【広島・黒田独占手記】新井と僕は何かを変えたかった

[ 2016年9月11日 05:30 ]

<巨・広>男泣き…。緒方監督に続き胴上げされた黒田は宙を舞いながら歓喜の涙
Photo By スポニチ

セ・リーグ 広島6―4巨人

(9月10日 東京D)
 黒田が泣いた――。広島が25年ぶり7度目のセ・リーグ優勝を達成した。優勝マジック1で迎えた10日の巨人戦(東京ドーム)で42度目の逆転勝ち。黒田博樹投手(41)は6回3失点と力投し史上最年長で優勝決定試合の勝利投手になった。プロ生活20年、前半はBクラス常連。メジャーで7年を戦って復帰し、新井貴浩内野手(39)とともにチーム変革を果たした。号泣、そして盟友との抱擁。チームメートからは5度、胴上げされた。夢をつかんだ思いを手記にしてスポニチ本紙に寄せた。

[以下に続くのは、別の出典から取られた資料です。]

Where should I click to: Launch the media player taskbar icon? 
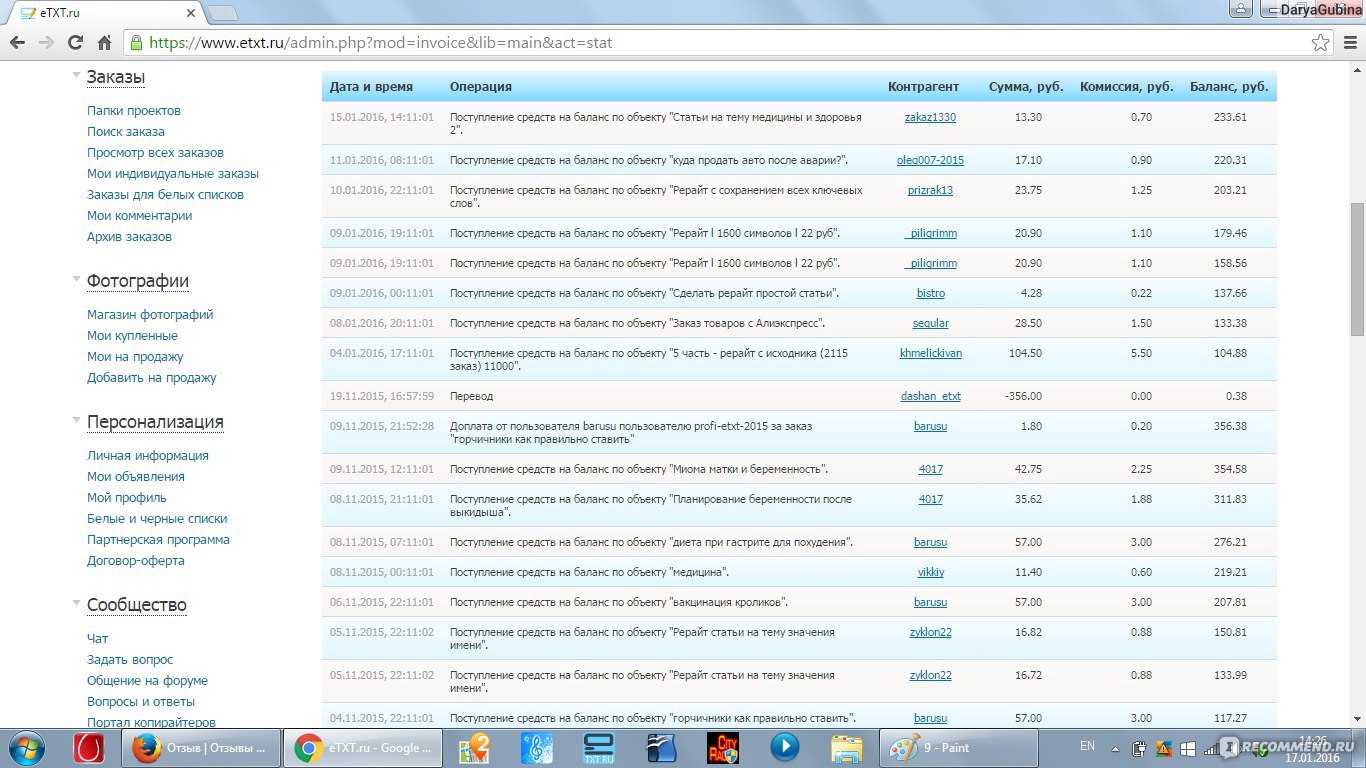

 夢のようで、出来過ぎかなという感じだ。メジャーリーグに挑戦した2008年。覚悟を持って海を渡った時点で、カープに復帰する野球人生は想像できなかった。ましてや、念願だったリーグ優勝を達成できるとは。涙がこぼれた。こみ上げてくるものがあった。

 いろいろ悩みながらも、もう1年やると決めて、まさかこういう結末が待っているとは思っていなかった。41歳まで野球を続けてよかった。監督、チームメート、そして応援していただいたファンの方には感謝の気持ちでいっぱいだ。

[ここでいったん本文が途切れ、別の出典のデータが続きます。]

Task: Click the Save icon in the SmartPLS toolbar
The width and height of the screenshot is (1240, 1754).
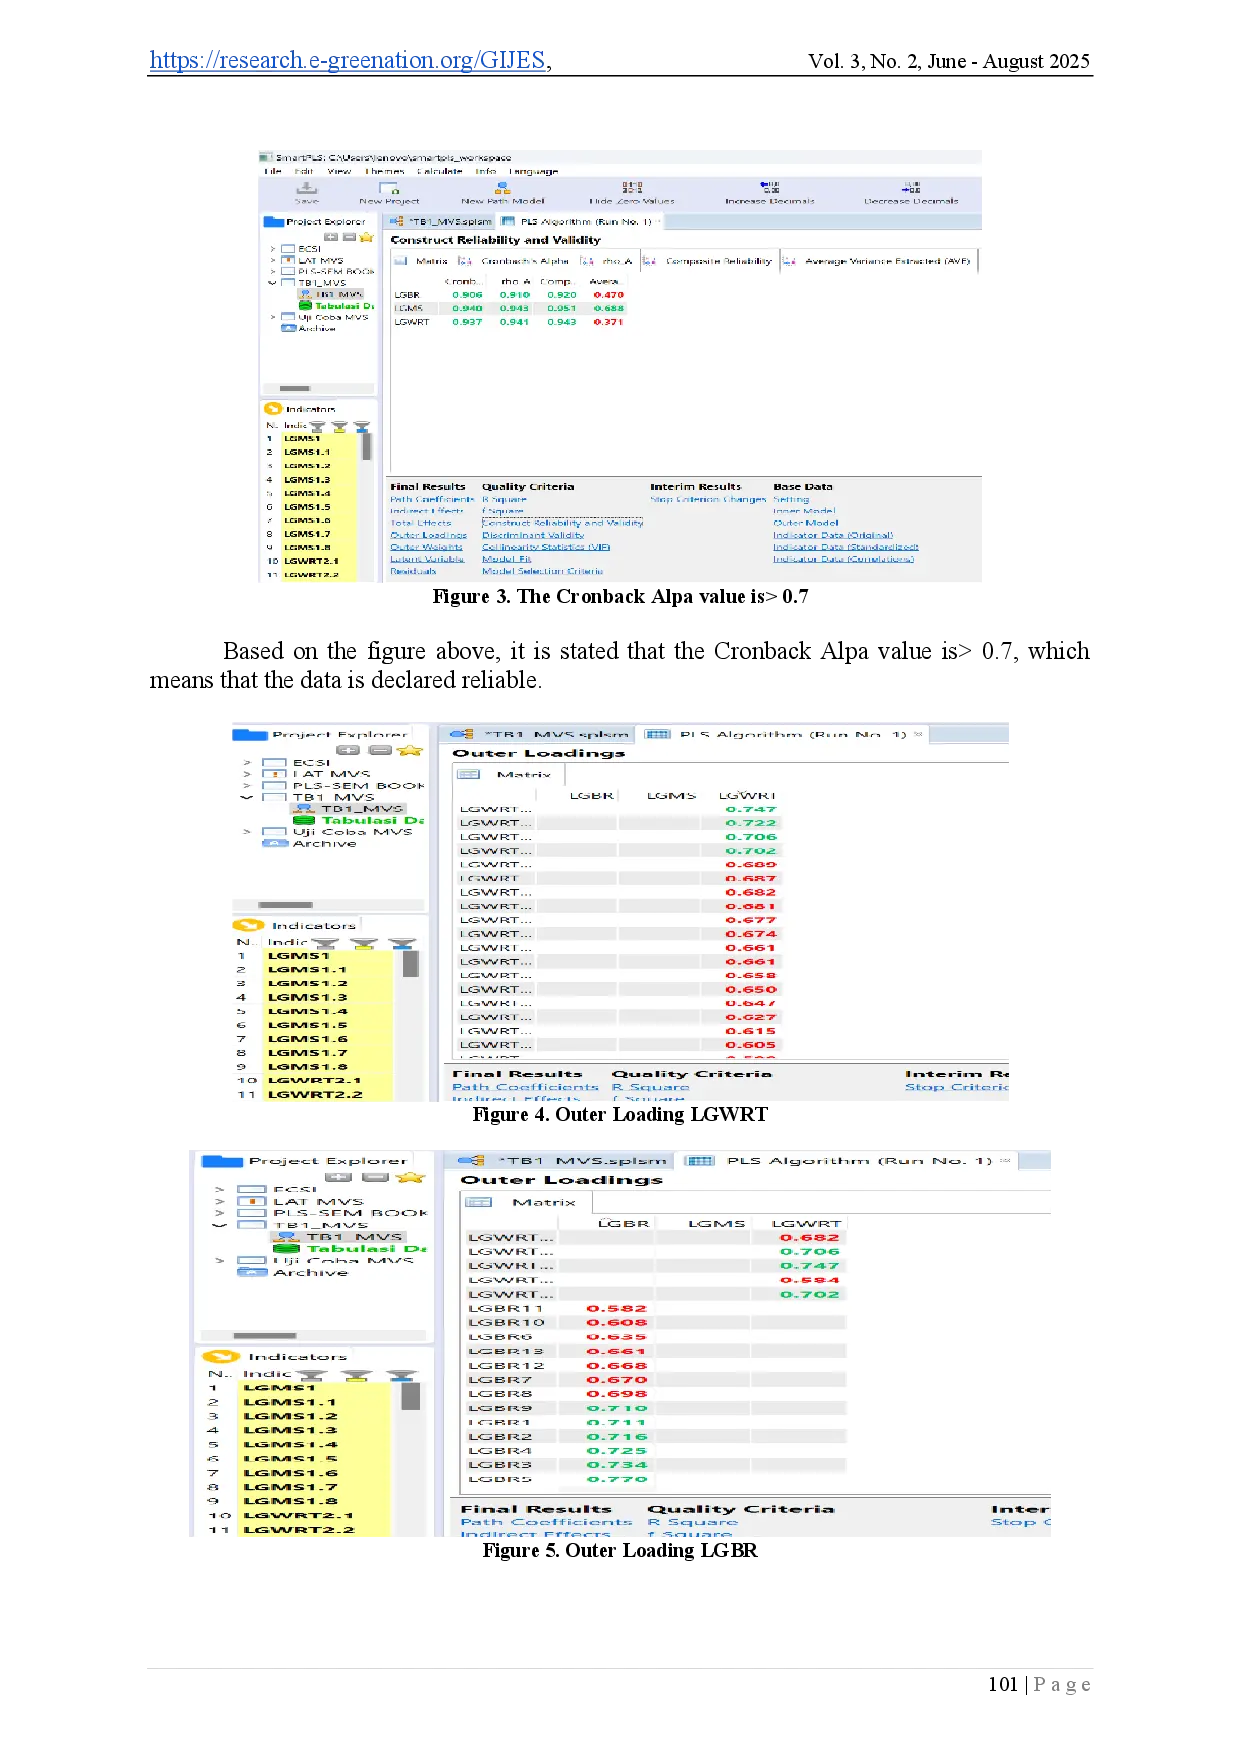Action: point(307,188)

 復帰1年目の昨季。結果は出なかったが、意識の高い選手が多いと感じていた。驚きだった。今季の独走は、そんな若い選手たちが心技体で力を付け、チームを引っ張ってくれた成果だろう。自分以外の投手の試合を見ていると、純粋にカープは強いと感じる。一緒にプレーしていると、一体感を肌で感じる。

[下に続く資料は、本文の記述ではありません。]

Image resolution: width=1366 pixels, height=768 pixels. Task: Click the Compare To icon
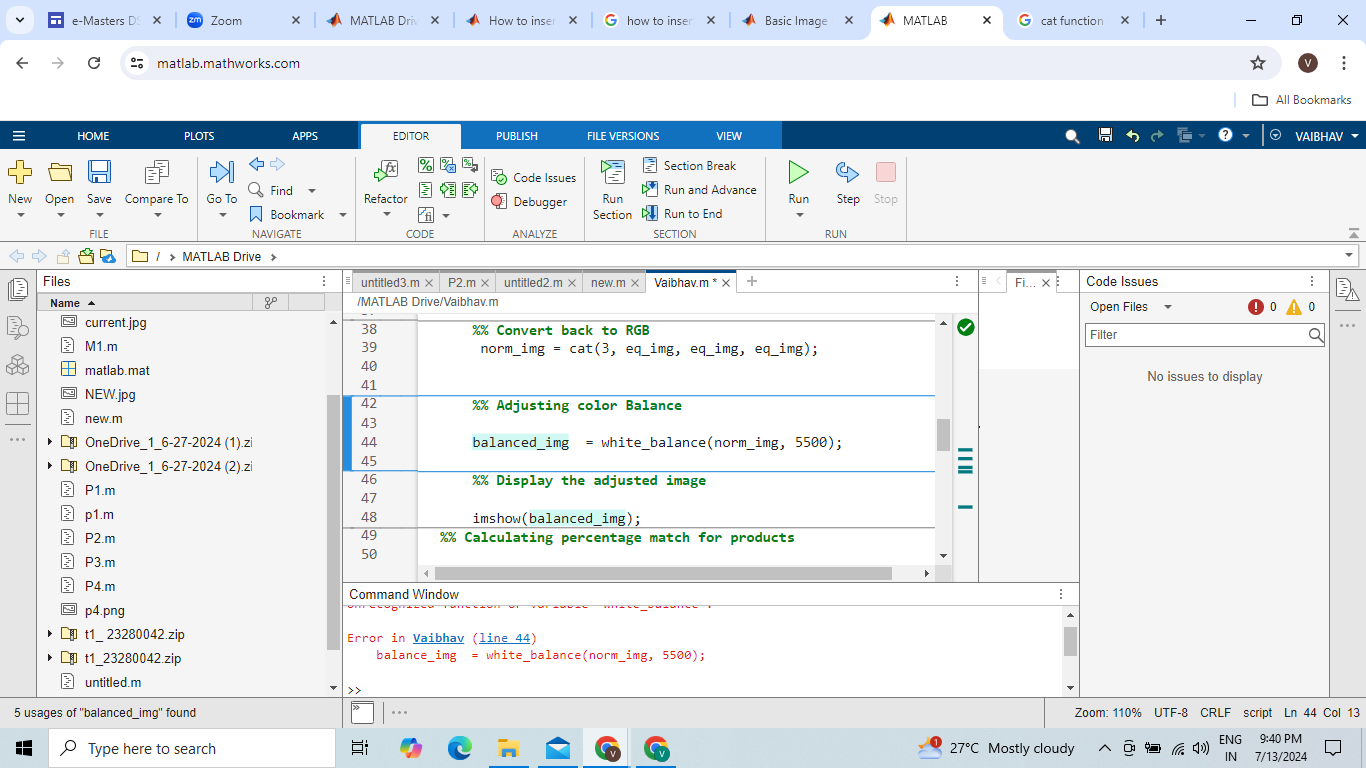[156, 172]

 具体的に言うと、その試合、その一瞬に全力を尽くす姿勢。それが若手から伝わってくる。それこそが、新井と僕の目指してきた野球だ。特に野手は、39歳の必死な姿勢に感化されたと思う。差し出がましいが、僕たちが同じ野球観を持っていたから、チームとしてまとまることができたのかもしれない。

 チームは基本同じ方向を向かなければならない。だが以前は残念ながら投手と野手には溝があった。空気を変えたかった。大事なのは助け合う気持ち。互いをリスペクトし言動や態度には注意を払う。投手、野手最年長の僕たちが、タッグを組んでそれを実行してきた。今は溝がなくなったと感じる。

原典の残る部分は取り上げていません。